» PROMPT
In the records below, take the line containing "Where should I click to: Toggle the Axis" and reproduce it and every subsequent line exactly, adding nothing.

Stored data:

►

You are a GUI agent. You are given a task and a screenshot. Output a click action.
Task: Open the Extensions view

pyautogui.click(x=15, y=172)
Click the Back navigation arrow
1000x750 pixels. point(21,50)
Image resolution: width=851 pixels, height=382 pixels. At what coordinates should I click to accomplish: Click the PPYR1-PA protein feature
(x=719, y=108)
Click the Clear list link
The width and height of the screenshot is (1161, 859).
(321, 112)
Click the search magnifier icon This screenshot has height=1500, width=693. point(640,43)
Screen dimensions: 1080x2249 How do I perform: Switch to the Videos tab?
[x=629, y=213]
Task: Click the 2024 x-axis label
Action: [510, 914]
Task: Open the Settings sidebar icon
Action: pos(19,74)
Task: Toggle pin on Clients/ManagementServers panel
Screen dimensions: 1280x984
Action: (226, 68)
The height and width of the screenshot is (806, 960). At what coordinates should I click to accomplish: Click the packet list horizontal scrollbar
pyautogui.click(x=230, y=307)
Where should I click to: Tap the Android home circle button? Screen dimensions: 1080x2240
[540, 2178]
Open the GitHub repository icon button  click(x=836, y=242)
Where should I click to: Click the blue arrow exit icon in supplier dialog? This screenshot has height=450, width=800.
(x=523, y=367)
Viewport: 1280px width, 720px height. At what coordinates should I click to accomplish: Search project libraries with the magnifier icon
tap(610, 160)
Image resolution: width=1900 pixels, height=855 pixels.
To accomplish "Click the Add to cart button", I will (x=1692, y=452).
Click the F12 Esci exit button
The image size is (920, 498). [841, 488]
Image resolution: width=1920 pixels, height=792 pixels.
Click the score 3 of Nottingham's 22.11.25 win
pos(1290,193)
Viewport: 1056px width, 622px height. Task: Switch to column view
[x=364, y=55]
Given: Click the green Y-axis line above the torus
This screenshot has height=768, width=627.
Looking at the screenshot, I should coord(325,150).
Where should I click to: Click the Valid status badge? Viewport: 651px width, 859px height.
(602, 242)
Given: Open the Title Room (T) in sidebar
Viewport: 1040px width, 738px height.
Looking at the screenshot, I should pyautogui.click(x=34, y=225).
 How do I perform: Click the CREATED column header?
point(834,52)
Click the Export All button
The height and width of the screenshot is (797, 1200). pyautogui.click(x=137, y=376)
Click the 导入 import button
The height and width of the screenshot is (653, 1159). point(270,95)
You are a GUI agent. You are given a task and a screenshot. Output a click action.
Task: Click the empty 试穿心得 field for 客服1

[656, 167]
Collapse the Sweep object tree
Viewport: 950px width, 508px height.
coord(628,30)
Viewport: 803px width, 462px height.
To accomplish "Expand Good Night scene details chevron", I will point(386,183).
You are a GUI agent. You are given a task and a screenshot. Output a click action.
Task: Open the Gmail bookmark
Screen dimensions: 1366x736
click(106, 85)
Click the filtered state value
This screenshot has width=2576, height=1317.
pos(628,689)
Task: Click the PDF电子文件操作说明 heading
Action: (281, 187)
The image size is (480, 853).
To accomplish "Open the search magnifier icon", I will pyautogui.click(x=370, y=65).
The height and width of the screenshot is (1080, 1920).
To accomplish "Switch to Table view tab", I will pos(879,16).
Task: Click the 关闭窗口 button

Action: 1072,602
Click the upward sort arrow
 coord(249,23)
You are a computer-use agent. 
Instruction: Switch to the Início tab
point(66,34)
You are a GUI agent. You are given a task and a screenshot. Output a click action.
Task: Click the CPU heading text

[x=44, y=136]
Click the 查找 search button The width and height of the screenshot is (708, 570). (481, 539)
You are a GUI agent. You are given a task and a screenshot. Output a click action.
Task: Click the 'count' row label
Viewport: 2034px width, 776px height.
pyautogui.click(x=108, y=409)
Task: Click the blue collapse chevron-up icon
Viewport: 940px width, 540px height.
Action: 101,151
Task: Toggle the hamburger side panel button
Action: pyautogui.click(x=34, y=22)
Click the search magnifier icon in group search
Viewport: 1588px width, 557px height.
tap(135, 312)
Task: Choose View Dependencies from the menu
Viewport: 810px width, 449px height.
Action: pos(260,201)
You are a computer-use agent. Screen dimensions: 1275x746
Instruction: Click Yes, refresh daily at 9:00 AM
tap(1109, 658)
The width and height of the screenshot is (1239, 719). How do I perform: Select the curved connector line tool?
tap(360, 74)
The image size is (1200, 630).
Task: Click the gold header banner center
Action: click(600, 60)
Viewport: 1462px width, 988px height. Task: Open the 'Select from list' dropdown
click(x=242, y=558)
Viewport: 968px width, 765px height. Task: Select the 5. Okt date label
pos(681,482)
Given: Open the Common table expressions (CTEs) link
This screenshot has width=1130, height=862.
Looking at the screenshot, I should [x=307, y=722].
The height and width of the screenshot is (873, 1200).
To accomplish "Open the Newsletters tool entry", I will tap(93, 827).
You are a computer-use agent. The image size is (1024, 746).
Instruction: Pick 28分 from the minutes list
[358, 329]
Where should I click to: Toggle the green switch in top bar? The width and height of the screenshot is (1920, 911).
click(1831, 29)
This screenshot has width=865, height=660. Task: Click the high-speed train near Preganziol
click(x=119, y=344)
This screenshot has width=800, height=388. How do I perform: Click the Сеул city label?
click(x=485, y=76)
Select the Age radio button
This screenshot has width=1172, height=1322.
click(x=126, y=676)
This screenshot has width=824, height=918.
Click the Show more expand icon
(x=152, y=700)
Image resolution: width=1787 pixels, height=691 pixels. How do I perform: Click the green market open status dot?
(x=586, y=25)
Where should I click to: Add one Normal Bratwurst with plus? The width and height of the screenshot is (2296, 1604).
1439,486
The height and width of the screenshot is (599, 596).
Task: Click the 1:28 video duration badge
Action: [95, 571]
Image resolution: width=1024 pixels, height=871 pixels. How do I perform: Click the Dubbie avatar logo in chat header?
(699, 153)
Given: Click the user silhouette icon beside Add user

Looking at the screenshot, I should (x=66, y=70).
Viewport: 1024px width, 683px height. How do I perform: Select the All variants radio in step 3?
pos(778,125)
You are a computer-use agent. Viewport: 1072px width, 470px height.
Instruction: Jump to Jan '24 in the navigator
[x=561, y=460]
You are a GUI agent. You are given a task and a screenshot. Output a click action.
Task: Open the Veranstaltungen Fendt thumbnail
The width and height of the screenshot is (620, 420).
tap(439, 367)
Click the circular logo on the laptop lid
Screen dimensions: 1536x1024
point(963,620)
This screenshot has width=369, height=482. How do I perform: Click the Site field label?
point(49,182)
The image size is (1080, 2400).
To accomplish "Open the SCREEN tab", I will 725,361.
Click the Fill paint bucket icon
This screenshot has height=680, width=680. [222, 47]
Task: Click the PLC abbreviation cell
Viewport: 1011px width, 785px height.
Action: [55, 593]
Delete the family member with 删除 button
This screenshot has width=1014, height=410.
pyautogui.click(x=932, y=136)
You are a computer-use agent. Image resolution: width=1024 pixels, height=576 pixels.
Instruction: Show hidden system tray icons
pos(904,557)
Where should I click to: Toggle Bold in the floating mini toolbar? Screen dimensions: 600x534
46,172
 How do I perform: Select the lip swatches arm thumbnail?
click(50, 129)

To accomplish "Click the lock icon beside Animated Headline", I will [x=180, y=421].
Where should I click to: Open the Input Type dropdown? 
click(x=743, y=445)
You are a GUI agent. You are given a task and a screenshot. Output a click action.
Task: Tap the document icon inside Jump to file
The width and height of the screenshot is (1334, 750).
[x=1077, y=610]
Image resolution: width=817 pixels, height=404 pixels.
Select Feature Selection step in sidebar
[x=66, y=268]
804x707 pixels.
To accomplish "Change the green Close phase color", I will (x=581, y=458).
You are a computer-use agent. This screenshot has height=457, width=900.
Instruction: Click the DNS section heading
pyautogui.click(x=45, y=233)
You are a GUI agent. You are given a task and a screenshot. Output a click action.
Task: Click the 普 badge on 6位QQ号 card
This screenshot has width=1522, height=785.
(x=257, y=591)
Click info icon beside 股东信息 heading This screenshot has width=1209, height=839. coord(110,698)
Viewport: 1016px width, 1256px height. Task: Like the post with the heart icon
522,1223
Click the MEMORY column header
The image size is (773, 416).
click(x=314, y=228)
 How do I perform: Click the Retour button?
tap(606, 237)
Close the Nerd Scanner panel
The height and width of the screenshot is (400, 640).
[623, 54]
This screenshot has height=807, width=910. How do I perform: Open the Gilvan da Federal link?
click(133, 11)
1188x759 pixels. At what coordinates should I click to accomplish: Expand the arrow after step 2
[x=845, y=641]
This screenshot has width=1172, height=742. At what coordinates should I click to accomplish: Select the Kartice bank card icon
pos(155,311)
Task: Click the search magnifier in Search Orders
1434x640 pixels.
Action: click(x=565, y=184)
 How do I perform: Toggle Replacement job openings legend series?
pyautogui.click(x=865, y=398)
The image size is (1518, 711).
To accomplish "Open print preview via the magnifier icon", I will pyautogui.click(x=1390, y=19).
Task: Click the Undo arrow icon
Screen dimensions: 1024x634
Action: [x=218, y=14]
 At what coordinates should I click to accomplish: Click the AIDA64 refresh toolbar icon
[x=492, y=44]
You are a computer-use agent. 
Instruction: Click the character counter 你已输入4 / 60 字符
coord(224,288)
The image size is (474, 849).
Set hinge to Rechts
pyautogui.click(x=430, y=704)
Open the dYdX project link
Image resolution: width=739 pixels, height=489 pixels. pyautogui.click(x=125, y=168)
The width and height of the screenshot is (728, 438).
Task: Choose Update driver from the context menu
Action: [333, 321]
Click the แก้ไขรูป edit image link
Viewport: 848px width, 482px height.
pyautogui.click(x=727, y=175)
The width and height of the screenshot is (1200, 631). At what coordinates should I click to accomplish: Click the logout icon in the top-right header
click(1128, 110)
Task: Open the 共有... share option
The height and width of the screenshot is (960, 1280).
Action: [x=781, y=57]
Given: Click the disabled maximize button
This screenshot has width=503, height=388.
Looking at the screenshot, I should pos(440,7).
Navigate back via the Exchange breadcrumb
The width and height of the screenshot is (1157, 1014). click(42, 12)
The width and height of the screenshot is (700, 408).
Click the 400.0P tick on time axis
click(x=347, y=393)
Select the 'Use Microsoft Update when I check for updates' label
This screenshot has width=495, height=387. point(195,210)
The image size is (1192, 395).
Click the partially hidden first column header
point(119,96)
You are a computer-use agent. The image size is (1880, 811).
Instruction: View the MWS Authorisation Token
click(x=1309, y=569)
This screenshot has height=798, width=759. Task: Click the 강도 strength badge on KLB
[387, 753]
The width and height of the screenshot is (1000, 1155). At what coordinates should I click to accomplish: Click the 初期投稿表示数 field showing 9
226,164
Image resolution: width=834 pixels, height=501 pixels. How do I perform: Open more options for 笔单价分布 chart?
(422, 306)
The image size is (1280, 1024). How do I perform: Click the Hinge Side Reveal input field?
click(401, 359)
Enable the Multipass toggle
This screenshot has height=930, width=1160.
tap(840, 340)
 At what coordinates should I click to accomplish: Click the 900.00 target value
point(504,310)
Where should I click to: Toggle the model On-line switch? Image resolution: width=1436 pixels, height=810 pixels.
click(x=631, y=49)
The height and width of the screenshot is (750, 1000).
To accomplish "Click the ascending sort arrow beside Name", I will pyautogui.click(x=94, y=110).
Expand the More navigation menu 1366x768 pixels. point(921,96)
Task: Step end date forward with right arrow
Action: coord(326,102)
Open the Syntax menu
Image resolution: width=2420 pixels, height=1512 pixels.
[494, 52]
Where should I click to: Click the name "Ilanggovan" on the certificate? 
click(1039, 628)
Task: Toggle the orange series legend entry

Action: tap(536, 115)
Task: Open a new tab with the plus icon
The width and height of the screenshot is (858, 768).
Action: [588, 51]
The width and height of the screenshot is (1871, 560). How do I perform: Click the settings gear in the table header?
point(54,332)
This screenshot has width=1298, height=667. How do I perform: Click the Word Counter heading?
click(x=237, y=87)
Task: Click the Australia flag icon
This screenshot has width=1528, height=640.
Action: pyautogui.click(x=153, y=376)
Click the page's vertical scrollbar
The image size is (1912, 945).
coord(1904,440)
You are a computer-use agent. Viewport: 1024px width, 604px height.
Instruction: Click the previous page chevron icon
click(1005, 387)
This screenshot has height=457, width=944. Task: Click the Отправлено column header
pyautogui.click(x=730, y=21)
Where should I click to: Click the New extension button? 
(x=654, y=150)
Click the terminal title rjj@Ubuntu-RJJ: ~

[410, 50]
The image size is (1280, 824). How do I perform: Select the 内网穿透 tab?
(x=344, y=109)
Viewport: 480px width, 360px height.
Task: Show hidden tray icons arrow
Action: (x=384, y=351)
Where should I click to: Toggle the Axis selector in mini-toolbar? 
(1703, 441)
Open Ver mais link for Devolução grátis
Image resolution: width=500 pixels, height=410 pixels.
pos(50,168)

◄

» RESPONSE
Where should I click to: Toggle the Axis selector in mini-toolbar? 
(1703, 441)
Open Ver mais link for Devolução grátis
Image resolution: width=500 pixels, height=410 pixels.
pos(50,168)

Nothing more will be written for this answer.